Wo könnte man das Hirn-Maschinen Konzept vom Menschen einordnen? Gehört es immer noch zu der Erfindung eines Gottes, dem gleichzutun sich der Mensch bemüht (sinngemäß Blumenberg), diesmal nur unter anderem Vorzeichen, die Allmachtsphantasie, versteckt hinter dem Bild des hirnabhängigen Räderwerkes, oder aber ist es Umkehrung des Menschenbildes von der "Krone der Schöpfung" zu einer Sache, zu einem Ding; der Mensch, ein Ding unter vielen anderen Dingen.
Es gibt eine grundlegende Unschärfe der philosophischen Sprache. Weil die Philosophie es mit Totalitäten wie Welt, Bewußtsein, Geschichte u.ä.zu tun hat, läßt sich der cartesische Traum der vollkommenen Klarheit und Deutlichkeit der philosophischen Begrifflichkeit nicht erfüllen. Philosophie bleibt angesichts ihrer Totalitäten immer Stückwerk, Halbzeug. In welche Schwierigkeiten es führt, in einer begrifflich gefaßten, definitorischen Absicht die Welt eindeutig und klar zu bestimmen, zeigt beispielhaft der Versuch von Markus Gabriel, der am Ende aber auch wieder mit seinen "Sinnfeldern" metaphorisch imprägniert ist. Welches Maß an "Unschärfe" darin liegt, zeigen ja u.a. auch die Diskussionen darüber, was mit solchen "Sinnfeldern" gemeint ist. Weil das Ganze der Welt nicht begrifflich zu haben ist, gibt es dann die Welt erst gar nicht oder sie wird mit asketischen Auskünften wie "alles, was der Fall ist" u.ä. anvisiert. Blumenberg gab auf die Frage, was denn für ihn die Welt sei, die lapidare Antwort: "Die Welt ist der geometrische Ort aller Punkte." Die Anekdote zeigt sehr schön die Verlegenheit auf, in die man gerät, will man die Welt begrifflich "klar und eindeutig" definieren.

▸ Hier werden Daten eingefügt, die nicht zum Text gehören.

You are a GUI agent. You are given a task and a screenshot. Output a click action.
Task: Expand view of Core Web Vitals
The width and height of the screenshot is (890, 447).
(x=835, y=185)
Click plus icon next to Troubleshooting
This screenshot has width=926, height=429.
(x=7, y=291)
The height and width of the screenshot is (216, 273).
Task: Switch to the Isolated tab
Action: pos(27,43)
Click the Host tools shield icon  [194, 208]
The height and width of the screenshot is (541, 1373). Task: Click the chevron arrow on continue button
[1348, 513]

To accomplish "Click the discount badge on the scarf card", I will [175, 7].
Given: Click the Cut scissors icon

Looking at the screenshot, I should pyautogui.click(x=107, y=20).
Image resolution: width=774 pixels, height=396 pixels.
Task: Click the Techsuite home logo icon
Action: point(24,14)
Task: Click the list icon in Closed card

Metaphorologie ist der Versuch der Aufdeckung der "Substrukturen des Denkens", der "Nährlösung der systematischen Kristallisation" (Paradigmen, S. 13), also einer Struktur (von Metaphern, Mythen, Bildern, Erzählungen), die bei der Begriffsbildung am Werke ist, bevor sich theoretische "Kristallisationen" verfestigen bzw. die dort theoretische Verlegenheiten umgeht, wo sich ein Ganzes, eine Totalität mit einer "absoluten Metapher" anschaulich vor Augen führen läßt.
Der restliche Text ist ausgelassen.